Na últimas semanas, com a crise provocada pelo movimento grevista de caminhoneiros em todo o país, voltaram a surgir nas redes sociais e em faixas espalhadas nas estradas pedidos por uma certa “intervenção militar constitucional”, que daria a membros das Forças Armadas o poder para governar o país. Mas, apesar do uso do termo “constitucional”, tal medida não tem nenhum fundamento jurídico.
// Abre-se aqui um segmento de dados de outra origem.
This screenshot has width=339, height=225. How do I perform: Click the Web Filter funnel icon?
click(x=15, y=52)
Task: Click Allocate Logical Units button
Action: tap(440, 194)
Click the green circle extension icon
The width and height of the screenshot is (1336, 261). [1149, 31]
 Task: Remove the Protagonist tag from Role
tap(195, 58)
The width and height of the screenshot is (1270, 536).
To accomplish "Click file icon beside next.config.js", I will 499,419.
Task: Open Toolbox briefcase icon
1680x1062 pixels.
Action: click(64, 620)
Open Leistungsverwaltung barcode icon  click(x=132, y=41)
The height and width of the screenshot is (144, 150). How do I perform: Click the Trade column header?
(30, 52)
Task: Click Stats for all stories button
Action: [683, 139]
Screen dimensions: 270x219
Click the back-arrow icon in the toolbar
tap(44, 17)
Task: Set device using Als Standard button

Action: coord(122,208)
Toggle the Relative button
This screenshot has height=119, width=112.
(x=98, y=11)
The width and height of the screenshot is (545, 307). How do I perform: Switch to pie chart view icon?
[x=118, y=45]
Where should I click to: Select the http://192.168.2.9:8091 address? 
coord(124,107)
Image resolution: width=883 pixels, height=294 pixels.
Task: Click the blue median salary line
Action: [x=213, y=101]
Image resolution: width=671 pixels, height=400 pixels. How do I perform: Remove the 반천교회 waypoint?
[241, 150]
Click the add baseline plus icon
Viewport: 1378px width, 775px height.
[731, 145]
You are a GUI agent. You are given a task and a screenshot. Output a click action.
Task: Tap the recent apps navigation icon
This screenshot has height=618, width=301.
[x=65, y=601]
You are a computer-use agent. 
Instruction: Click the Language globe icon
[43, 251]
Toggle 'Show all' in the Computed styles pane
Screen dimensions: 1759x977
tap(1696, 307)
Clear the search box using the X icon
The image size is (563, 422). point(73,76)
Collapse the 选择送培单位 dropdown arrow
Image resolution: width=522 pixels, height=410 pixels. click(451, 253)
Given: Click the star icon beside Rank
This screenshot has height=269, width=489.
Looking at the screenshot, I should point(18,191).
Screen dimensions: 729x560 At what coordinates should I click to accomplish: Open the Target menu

Na realidade, demandas do tipo são baseadas em interpretações equivocadas da Constituição, segundo juristas.

De acordo com os especialistas, diferentemente do que argumentam militantes polítcos que defendem a intervenção, a Constituição não prevê qualquer cenário em que militares possam assumir o poder, ainda que com missão e prazo delimitados.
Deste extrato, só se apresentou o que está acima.